Investing less in football sounds radical. Dropping football altogether is extreme. However, it might be the right move if schools want to chase basketball national championships.
Schools like FGCU, Gonzaga
and Butler don’t have to worry about funding the albatross that is college football. Finding money each year for upwards of 63 scholarships for universities that can barely make ends meet is a monumental chore. While that one program brings home the bacon, it eats its fair share, too.
Sacrificing the football team in money games hasn’t aided in getting the program any closer to a championship, especially when there has been little return on investment in terms of national championships or even postseason wins.
There have been nearly double the postseason wins in Division 1 basketball for men than FCS football in recent memory.
Yeah, Saturdays in the fall are intoxicating with the pageantry that is the bands, halftime show, tailgating and actual football played on the field. But would you trade all that for where FGCU is right now?
I bet you would if given the option. Besides, who really embraces the FCS outside of those who follow the FCS? Right. Nobody.

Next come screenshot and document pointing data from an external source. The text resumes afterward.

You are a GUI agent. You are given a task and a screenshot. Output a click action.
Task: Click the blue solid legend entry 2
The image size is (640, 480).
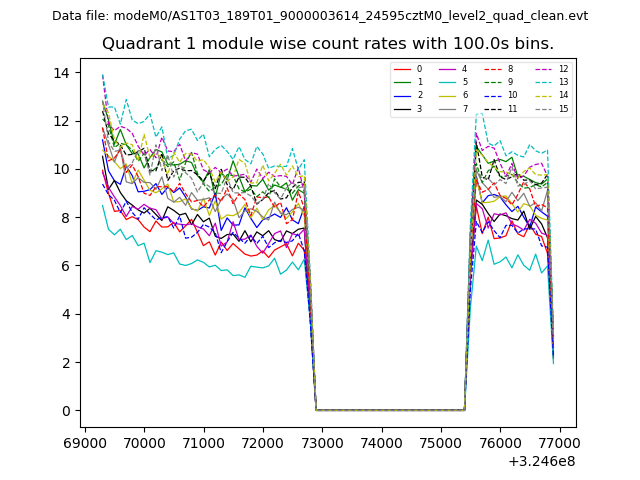click(408, 95)
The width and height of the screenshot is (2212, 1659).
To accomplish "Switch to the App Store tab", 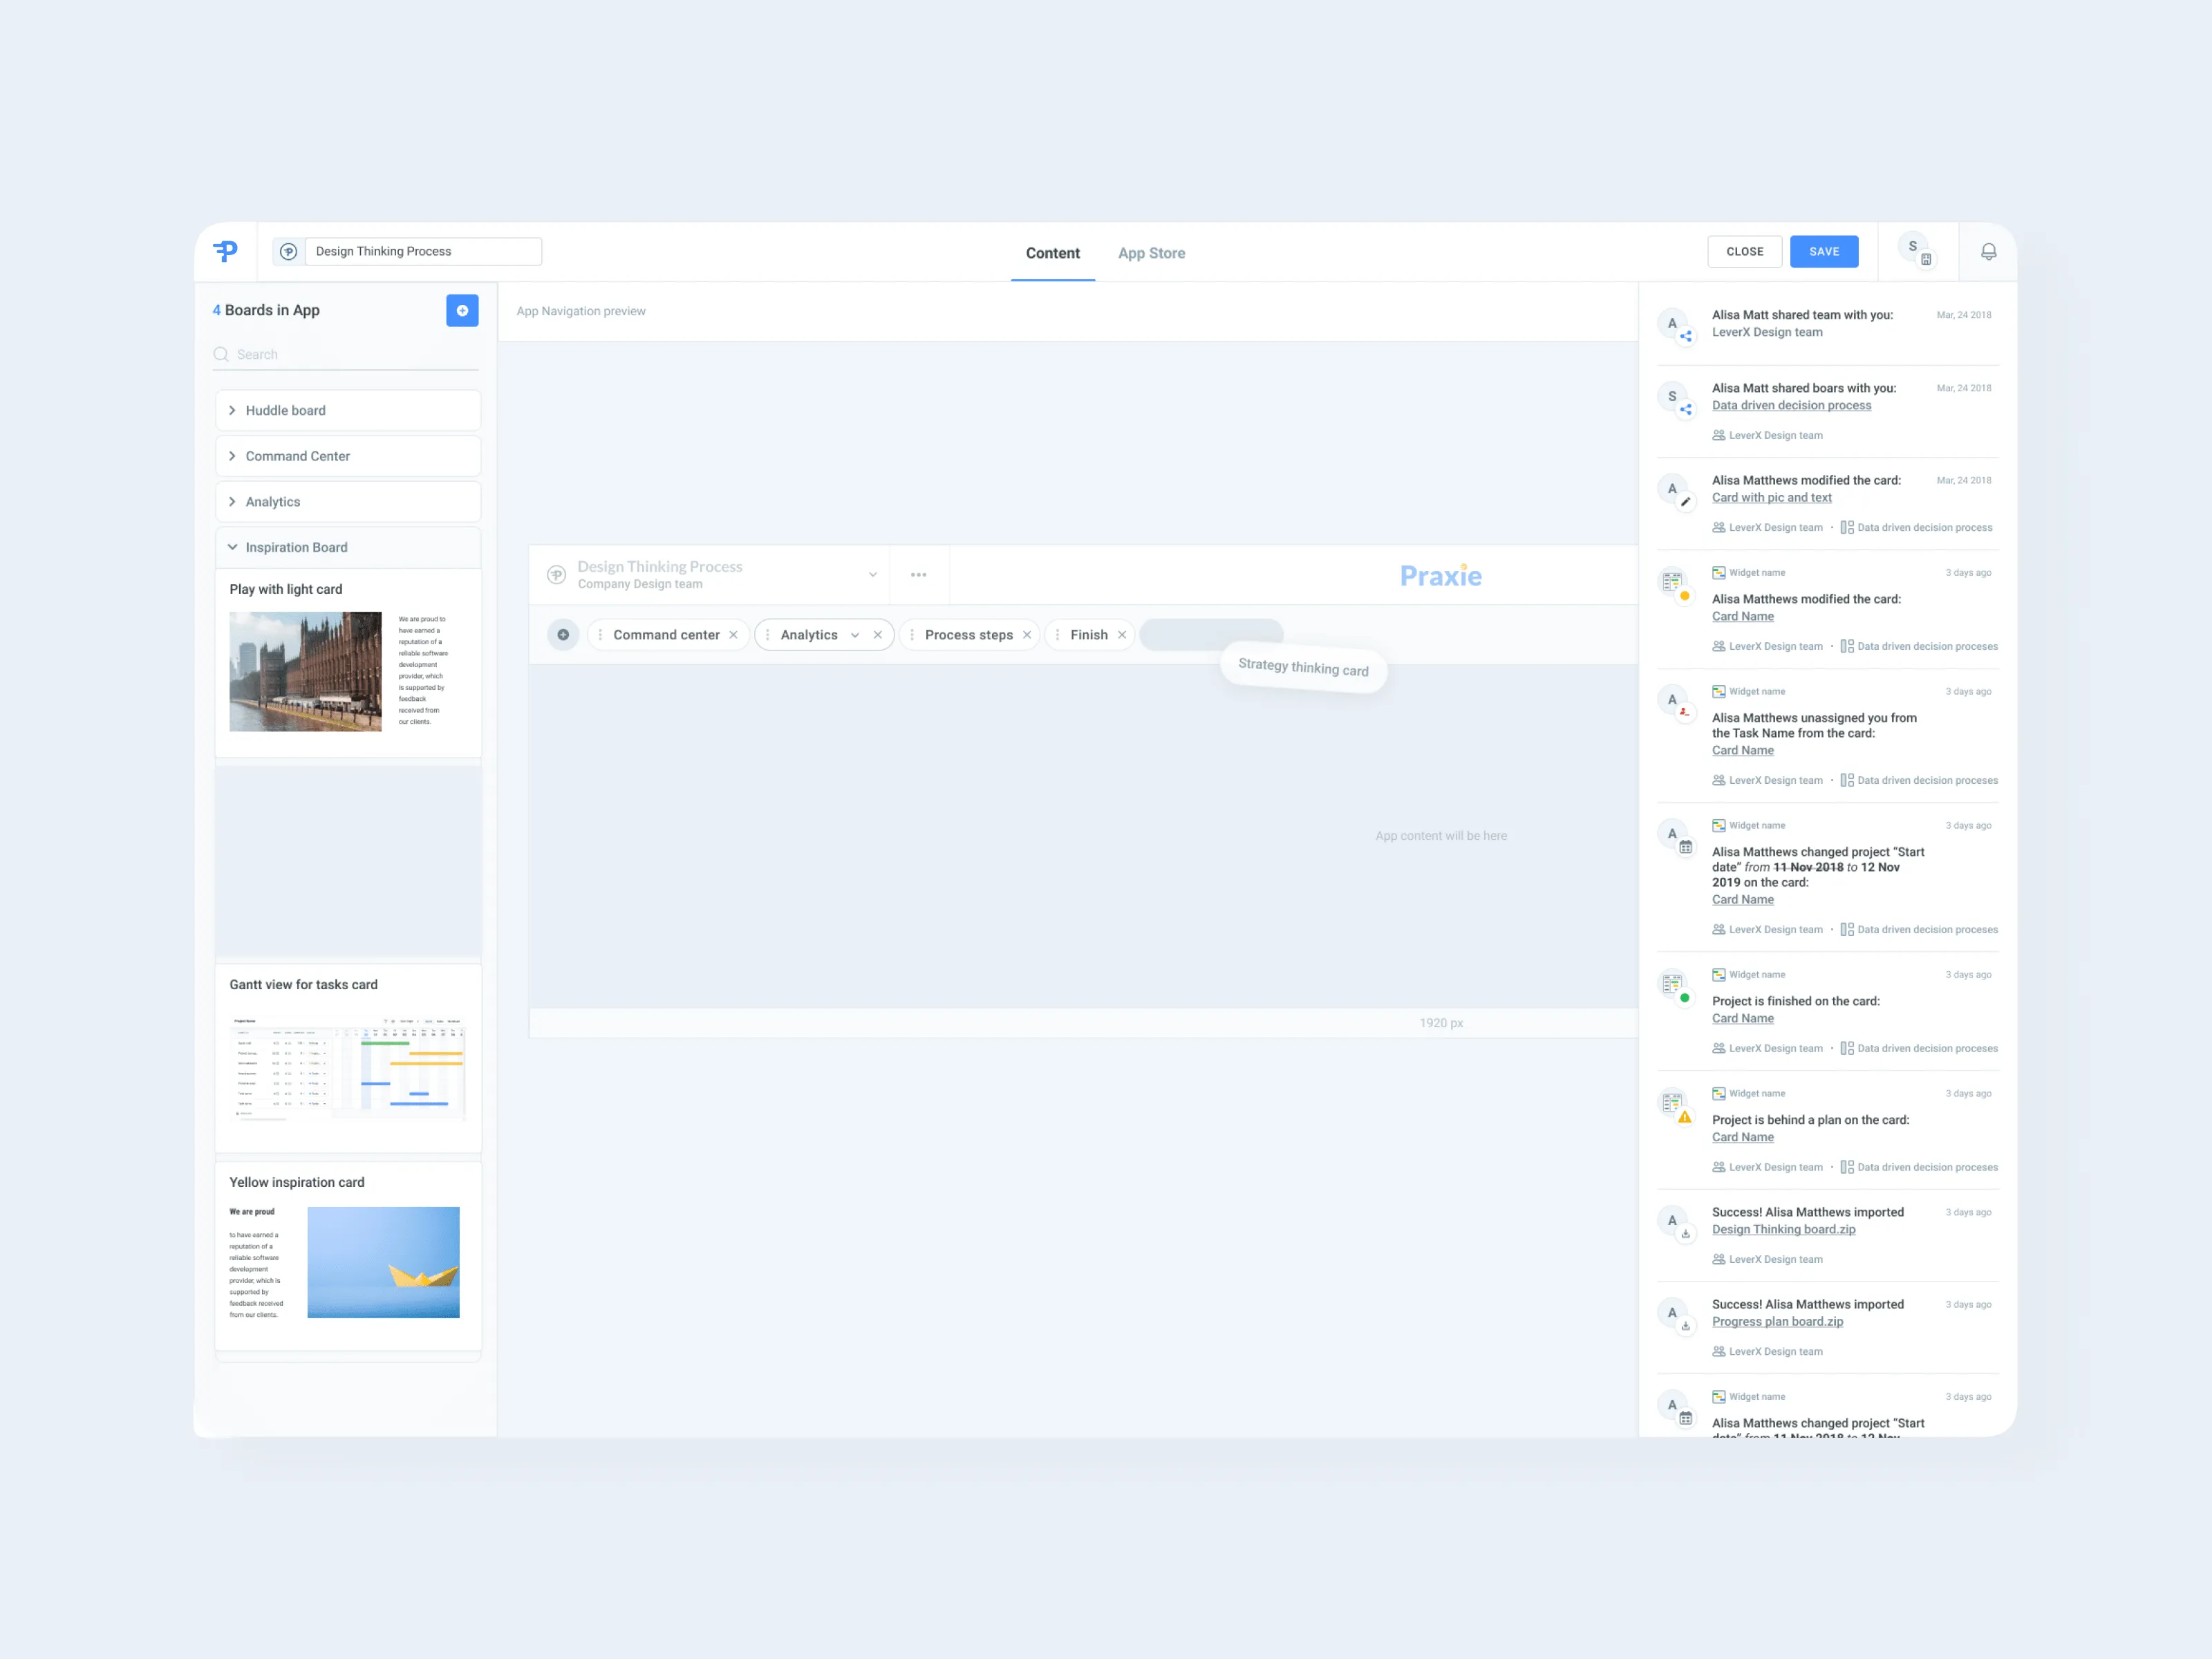I will pyautogui.click(x=1151, y=253).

Everybody is talking about the FGCU. Heck, everyone, including President Barack Obama, are praising Southern for losing a close game to Gonzaga in the first-round. Imagine the reception and publicity the squad would have received if the Jaguars pulled off the upset.
That kind of attention is rarely heaped upon an FCS school unless it knocks off a Big Ten power. The elite black athlete is not coming back to perform on HBCU gridirons. Integration all but ended that over time. HBCUs might get lucky and acquire a couple of diamond in the rough transfers or skilled development projects to join the hoop squad, though.
Excising football frees up dollars that could be used for recruiting, player development and building a basketball program that is competitive each season. At the end of the day, there are no magic players, coaches or styles of play that wins games. There are, however, ways to get closer to the ultimate goal through creativity and risk-taking. Maybe tearing down the goal posts to cut down the nets is a start.